By Kiki Beach · Aug 11, 2025 · ~4 min read
Close-up of typed words highlighting common writing mistakes like apostrophes and spelling.

We all have writing habits we’ve picked up over time — from school, from email, from watching how other people communicate. Some are fine. Others quietly send the wrong message without us even realizing it.

I’m not here to grammar-shame. I’m here because I see the same slip-ups every single day — from smart, capable people at every level. Candidates. Directors. CEOs. Native speakers. Non-native speakers. And it’s costing them credibility.

Because when someone spots a mistake, they’re not usually thinking: “They must not know better.” They’re thinking: “They didn’t care enough to double-check.”

1. Apostrophes gone rogue

Let’s = let us
Its = possessive
It’s = it is

Apostrophes don’t make words plural. They show possession. Drop it in the wrong place, and the meaning changes entirely.

2. Capital letters creeping in

Unless it’s a proper noun, lowercase is usually cleaner. Over-capitalization can make your writing feel cluttered or overly formal.

3. Classic mix-ups

They’re / Their / There.
Your / You’re.
To / Too / Two.
Yes, we learned this in middle school. But they still show up — even on resumes and exec decks.

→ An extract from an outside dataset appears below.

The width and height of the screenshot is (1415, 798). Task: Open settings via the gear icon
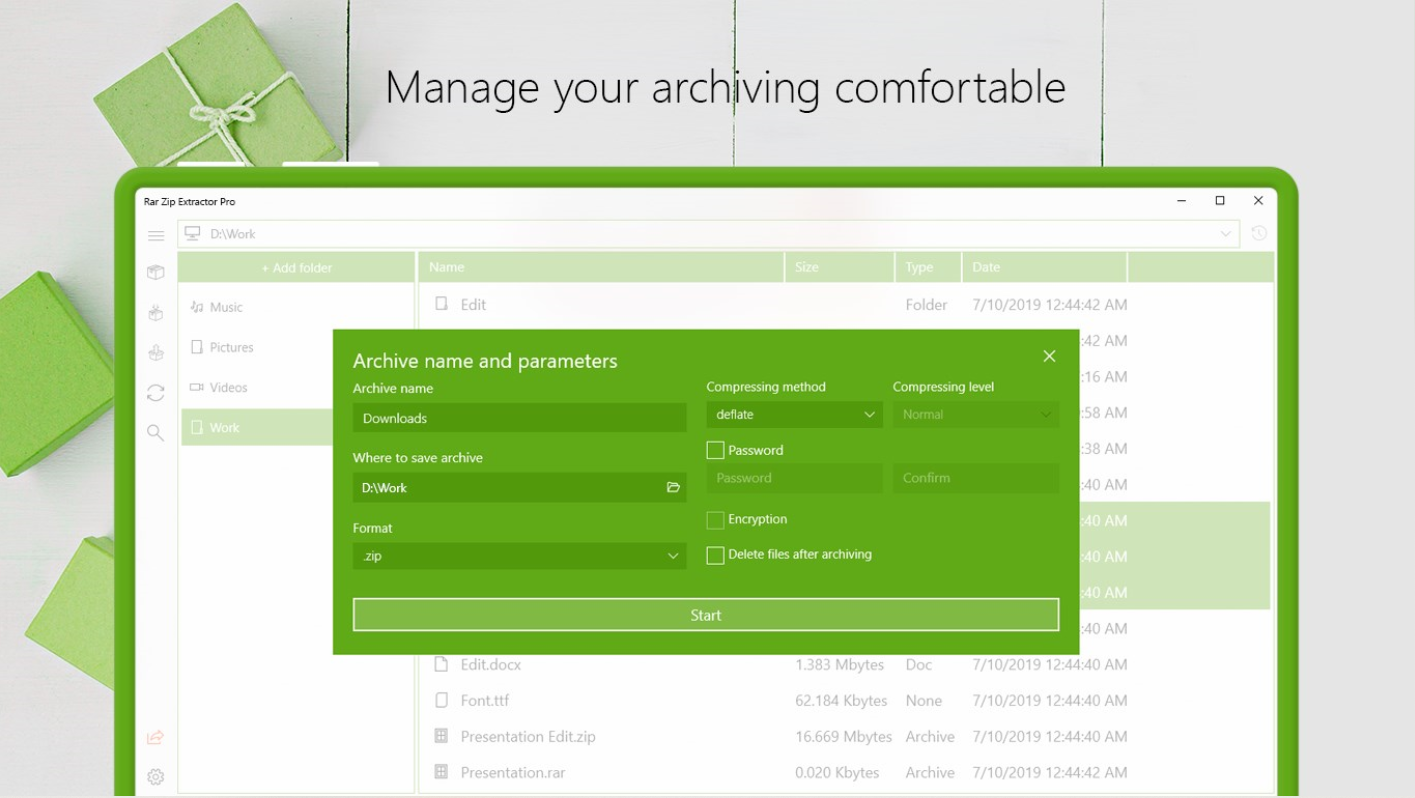[x=155, y=777]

4. Punctuation outside quotation marks

In American English, commas and periods go inside the quotes.
✅ “Let’s move forward.”
🚫 “Let’s move forward”.

5. Spellcheck ≠ proofreading

Just because your screen didn’t underline it doesn’t mean it’s right. “Manger” is a word. So is “defiantly.” Probably not what you meant.

6. Time zone acronyms

PST is not the same as PDT. If it’s July and you write “3 PM CST,” you’re actually an hour off. Use PT, ET, CT to play it safe year-round.

7. The confidence trap

Some of the most common mistakes come from people who are sure they’re right. Confidence without checking can hurt more than uncertainty.

8. Ignoring the tools

You don’t have to be a grammar expert. But not even using spellcheck? That’s a choice. Tools like Grammarly and ChatGPT can catch what your eyes miss.

This isn’t about perfection. It’s about being readable, trustworthy, and clear. In a rushed world, your writing is one of the few things fully in your control.


Thanks for reading. I’m Kiki Beach — a recruiter turned AI workflow whisperer. Through AiTricity, I share tools, prompts, and systems that save time without sounding robotic.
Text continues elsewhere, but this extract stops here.